Il CIES ha pubblicato dei dati interessanti, noti per alcuni aspetti, ma leggerli così nell'insieme ti aiuta a capire effettivamente cosa sta succedendo nel calcio. Il Manchester City ha speso quasi 1 miliardo di euro in indennità di trasferimento.
Scrivono al CIES che "questa è la cifra più alta mai misurata per una squadra di calcio".
Ben sette squadre della Premier League sono nelle prime 11 posizioni. E complessivamente si va di poco sopra i 4 miliardi di euro.
Al primo posto, neanche a dirlo, vi è il City con la bellezza di 976 milioni di euro, seguito dallo United, dal Liverpool, squadra a parer mio favorita per vincere la Premier e la Champions, il Chelsea, Arsenal, Tottenham ed Everton.

Sette squadre della Premier fanno quanto l'intera Serie A a livello di valore di rosa e la Premier ha un valore pari al doppio della Serie A. Solo la Juventus riesce ad infilarsi tra le prime 10 squadre più costose in questa classifica, ponendosi al settimo posto. Come è stato evidenziato lo studio del CIES fa riferimento al costo dei cartellini dei giocatori presenti ad oggi nelle varie rose delle principali cinque competizioni europee e non riguarda il valore di mercato delle rose.

Pare evidente che la Premier ha un business inarrivabile, ma non sempre questo business significa essere vincenti a livello internazionale, anzi. Basta pensare che una squadra inglese non vince la Champions dal 2012, e che dal 2000 su 18 edizioni le inglesi hanno vinto questa prestigiosa coppa, la più importante del calcio Occidentale, solo tre volte.

E' evidente comunque che si sta andando nella direzione di oltrepassare il miliardo di euro, oramai si è ad un passo da tale storica cifra.
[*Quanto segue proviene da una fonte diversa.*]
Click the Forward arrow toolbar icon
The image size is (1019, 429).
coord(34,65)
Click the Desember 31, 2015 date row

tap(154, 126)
Cose pazzesche. Dei tetti andranno posti, per quanto tempo si può continuare ad andare avanti così? Il rischio effettivo è che il calcio stia diventando il terreno perfetto per speculare con il danaro se non effettuare anche altre operazioni che c'entrano ben poco con il calcio e molto con il danaro, sporco o pulito che questo sia.